Similar to the California Insurance Guarantee Association, CSISF is the financial backstop for self-insured employers and self-insured groups that default on their obligation to pay workers’ comp claims. To be self-insured in California, an employer is required to put up a security deposit tied to its estimated future liabilities or, if eligible, participate in the alternative security program (ASP) managed by the Security Fund.
ASP allows self-insured employers with good credit ratings and a strong operating history as a self-insured to participate in the program, so instead of posting a security deposit [either in cash, a surety bond, line of credit or securities] CSISF arranges for the collateral and assesses each member for its share of program fees. More than 350 of CSISF’s 550 members are enrolled in ASP, credited with freeing up $4.7 billion in capital when the program was created in 2003.
The wisdom of this so-called “capital free-up” remains to be seen now that economic conditions are worsening, say critics of the system.
Mervyns was an ASP member until its finances went into a tailspin last year and it was deemed ineligible to participate. The company was booted from ASP in July, and filed for bankruptcy before posting its required security deposit.
“It’s unfortunate that they declared bankruptcy before they could fully fund the required security deposit as an excluded [ASP member], so the amount that they have posted is only $720,000,” says Jeff Pettegrew, executive director of the Security Fund. “So if default is declared, that money will be turned over to the fund, but the fund will be responsible for paying the claims for whatever period of time is needed.
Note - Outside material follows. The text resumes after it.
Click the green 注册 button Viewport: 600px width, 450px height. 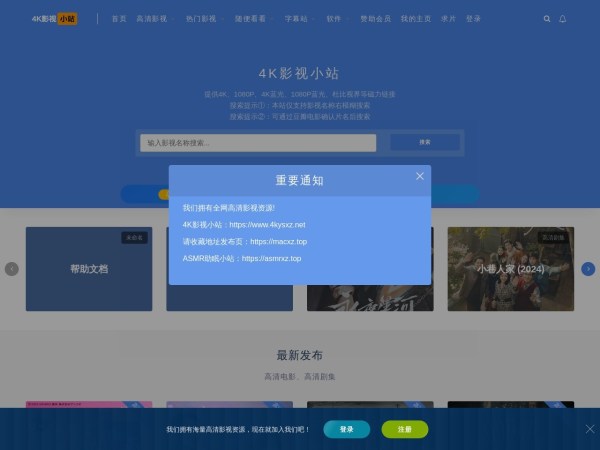[x=404, y=429]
And ultimately the value of that will be well above $20 million, I’m sure.”
Pettegrew notes that Mervyns had made an initial payment of $550,000 toward its required security deposit, and posted a $220,000 bond when the Chapter 11 filing was made. “Of course, we’ll petition the bankruptcy court, but security funds really don’t have a privileged position in bankruptcy, so very seldom do we see much more than pennies on the dollar.”
The last program taken over by CSISF, National RV, had posted its $5 million deposit, which should be enough to cover its estimated claims of $3.6 million.
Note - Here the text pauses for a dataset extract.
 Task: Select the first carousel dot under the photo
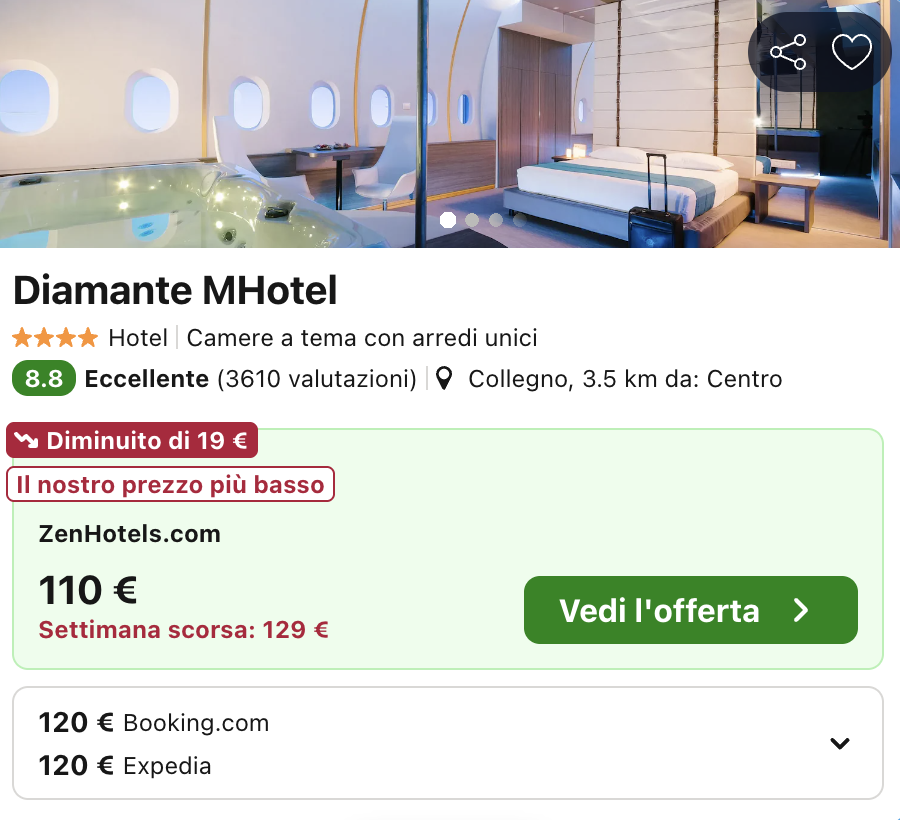[x=448, y=219]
“At this point nearly all of the companies that have been excluded from the alternative security program have been able to post the required collateral, which means they’ve posted 135% of their estimated future liabilities. GM and Ford, for example, were excluded last year and they posted as required,” says Pettegrew. “But Mervyns fell out too quickly.”
Perhaps the only bright spot in the Mervyns situation is that the company had not been self-insured for more than four years now. The company first became self-insured in February 1990 and then moved to a high-deductible policy in the latter half of 2004.
“So the good news is that the claims are runout claims, so every day that they pay a dollar that’s a dollar that we won’t have to pay,” says Pettegrew. “We’ve already identified a team to take over the claims, and I’ve spoken to their carrier. I’ve spoken to our actuaries, bankers, and we’ve got the whole thing all laid out. We’ve done as much as we can to prepare ourselves to take over payments, so now we’re just waiting.”
And so are the other self-insureds who must make up the losses.